● Your goal: All of the records below are to be printed exactly; the pictures are to be left out.

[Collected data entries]
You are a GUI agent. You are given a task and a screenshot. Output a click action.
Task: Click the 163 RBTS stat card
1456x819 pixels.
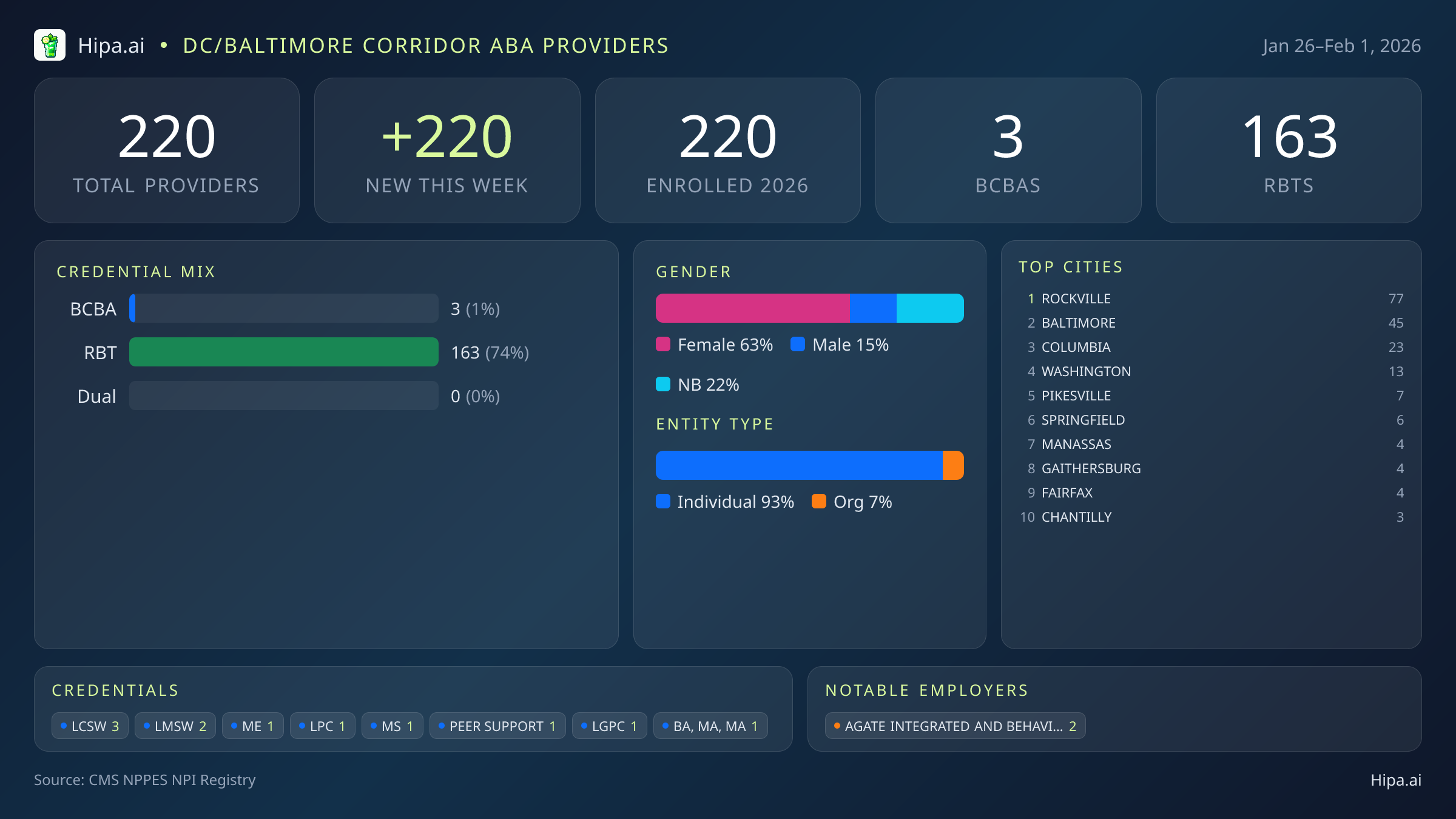[x=1289, y=150]
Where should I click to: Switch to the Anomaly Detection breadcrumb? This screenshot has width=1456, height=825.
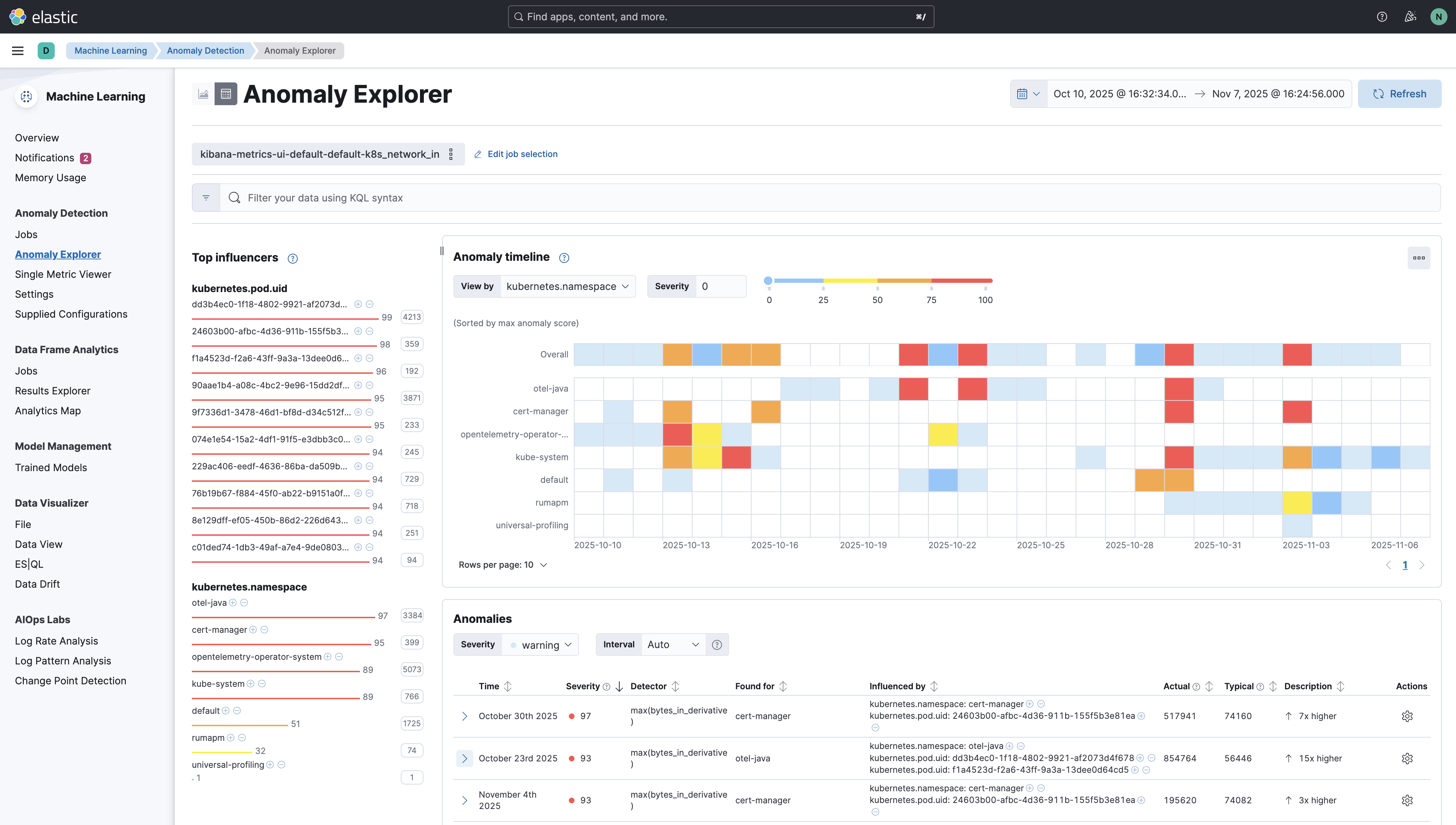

● Solution:
You are a GUI agent. You are given a task and a screenshot. Output a click action.
Task: Click the 163 RBTS stat card
1456x819 pixels.
[x=1289, y=150]
Where should I click to: Switch to the Anomaly Detection breadcrumb? This screenshot has width=1456, height=825.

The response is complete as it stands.